■ PROBLEM REQUIREMENTS:
Tally up the lines below that contain the word "width" and give the total alone.

■ INFORMATION:
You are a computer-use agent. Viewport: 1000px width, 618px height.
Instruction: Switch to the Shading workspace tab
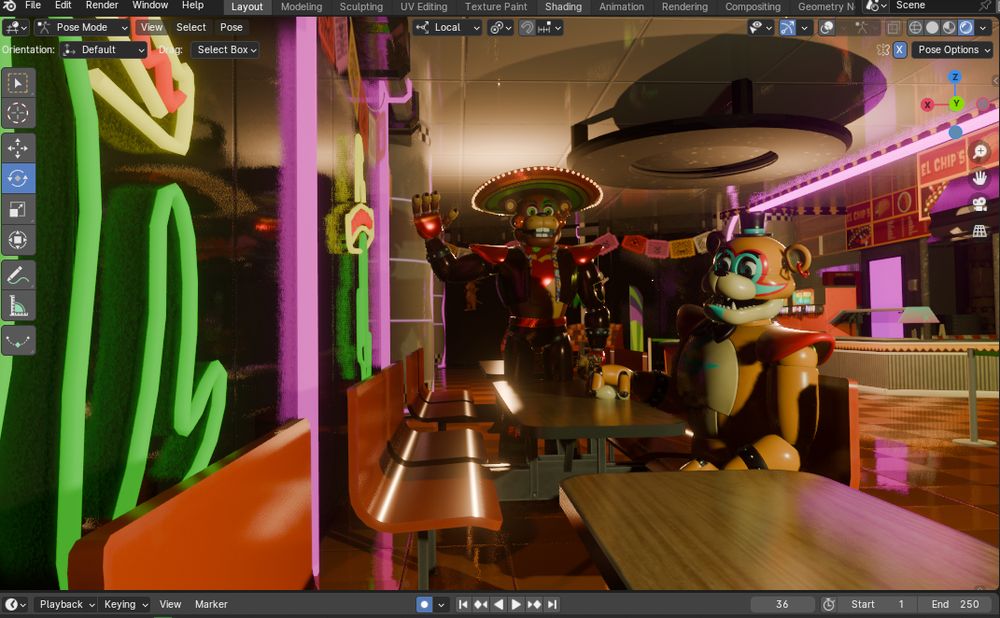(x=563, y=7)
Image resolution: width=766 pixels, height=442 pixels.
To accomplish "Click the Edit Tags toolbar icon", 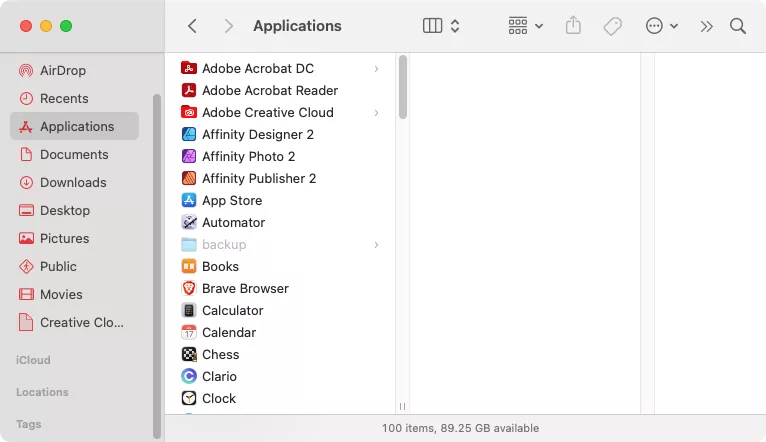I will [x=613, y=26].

---

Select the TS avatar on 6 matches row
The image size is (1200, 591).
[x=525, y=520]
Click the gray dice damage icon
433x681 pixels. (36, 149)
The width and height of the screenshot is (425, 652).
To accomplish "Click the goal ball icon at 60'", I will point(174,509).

■ EXPECTED ANSWER:
3